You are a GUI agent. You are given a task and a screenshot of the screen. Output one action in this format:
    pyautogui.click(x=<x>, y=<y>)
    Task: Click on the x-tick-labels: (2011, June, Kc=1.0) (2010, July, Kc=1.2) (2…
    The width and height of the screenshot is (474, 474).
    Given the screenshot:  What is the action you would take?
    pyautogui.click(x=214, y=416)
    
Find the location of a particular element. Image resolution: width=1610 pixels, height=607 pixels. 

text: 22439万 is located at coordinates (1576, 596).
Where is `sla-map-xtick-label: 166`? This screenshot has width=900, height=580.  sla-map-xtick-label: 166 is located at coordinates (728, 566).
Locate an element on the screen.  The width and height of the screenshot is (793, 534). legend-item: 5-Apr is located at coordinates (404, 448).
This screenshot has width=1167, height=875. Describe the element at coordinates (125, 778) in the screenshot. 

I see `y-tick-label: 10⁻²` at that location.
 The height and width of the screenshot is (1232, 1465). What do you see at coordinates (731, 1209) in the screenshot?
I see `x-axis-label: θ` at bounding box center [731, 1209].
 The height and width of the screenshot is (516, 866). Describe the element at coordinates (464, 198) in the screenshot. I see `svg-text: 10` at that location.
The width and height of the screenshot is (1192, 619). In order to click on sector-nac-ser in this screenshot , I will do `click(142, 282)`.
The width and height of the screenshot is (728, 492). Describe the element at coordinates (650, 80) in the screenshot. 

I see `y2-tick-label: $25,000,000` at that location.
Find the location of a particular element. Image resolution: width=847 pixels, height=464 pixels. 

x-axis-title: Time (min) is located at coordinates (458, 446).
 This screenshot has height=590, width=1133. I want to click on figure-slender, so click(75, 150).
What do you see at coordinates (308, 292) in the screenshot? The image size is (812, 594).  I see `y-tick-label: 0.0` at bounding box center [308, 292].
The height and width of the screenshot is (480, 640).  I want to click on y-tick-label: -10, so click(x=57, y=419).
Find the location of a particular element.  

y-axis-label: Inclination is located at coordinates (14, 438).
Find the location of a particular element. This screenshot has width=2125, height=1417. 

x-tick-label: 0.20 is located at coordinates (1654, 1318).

===============

## What you have to do
Update the items above by changing every "particular element" to "specific element" and leaving the rest unchanged.

## Answer
You are a GUI agent. You are given a task and a screenshot of the screen. Output one action in this format:
    pyautogui.click(x=<x>, y=<y>)
    Task: Click on the x-tick-labels: (2011, June, Kc=1.0) (2010, July, Kc=1.2) (2…
    The width and height of the screenshot is (474, 474).
    Given the screenshot:  What is the action you would take?
    pyautogui.click(x=214, y=416)
    
Find the location of a specific element. Image resolution: width=1610 pixels, height=607 pixels. 

text: 22439万 is located at coordinates (1576, 596).
Where is `sla-map-xtick-label: 166`? This screenshot has width=900, height=580.  sla-map-xtick-label: 166 is located at coordinates (728, 566).
Locate an element on the screen.  The width and height of the screenshot is (793, 534). legend-item: 5-Apr is located at coordinates (404, 448).
This screenshot has width=1167, height=875. Describe the element at coordinates (125, 778) in the screenshot. 

I see `y-tick-label: 10⁻²` at that location.
 The height and width of the screenshot is (1232, 1465). What do you see at coordinates (731, 1209) in the screenshot?
I see `x-axis-label: θ` at bounding box center [731, 1209].
 The height and width of the screenshot is (516, 866). Describe the element at coordinates (464, 198) in the screenshot. I see `svg-text: 10` at that location.
The width and height of the screenshot is (1192, 619). In order to click on sector-nac-ser in this screenshot , I will do `click(142, 282)`.
The width and height of the screenshot is (728, 492). Describe the element at coordinates (650, 80) in the screenshot. 

I see `y2-tick-label: $25,000,000` at that location.
Find the location of a specific element. Image resolution: width=847 pixels, height=464 pixels. 

x-axis-title: Time (min) is located at coordinates (458, 446).
 This screenshot has height=590, width=1133. I want to click on figure-slender, so click(75, 150).
What do you see at coordinates (308, 292) in the screenshot? The image size is (812, 594).  I see `y-tick-label: 0.0` at bounding box center [308, 292].
The height and width of the screenshot is (480, 640).  I want to click on y-tick-label: -10, so click(x=57, y=419).
Find the location of a specific element.  

y-axis-label: Inclination is located at coordinates (14, 438).
Find the location of a specific element. This screenshot has width=2125, height=1417. 

x-tick-label: 0.20 is located at coordinates (1654, 1318).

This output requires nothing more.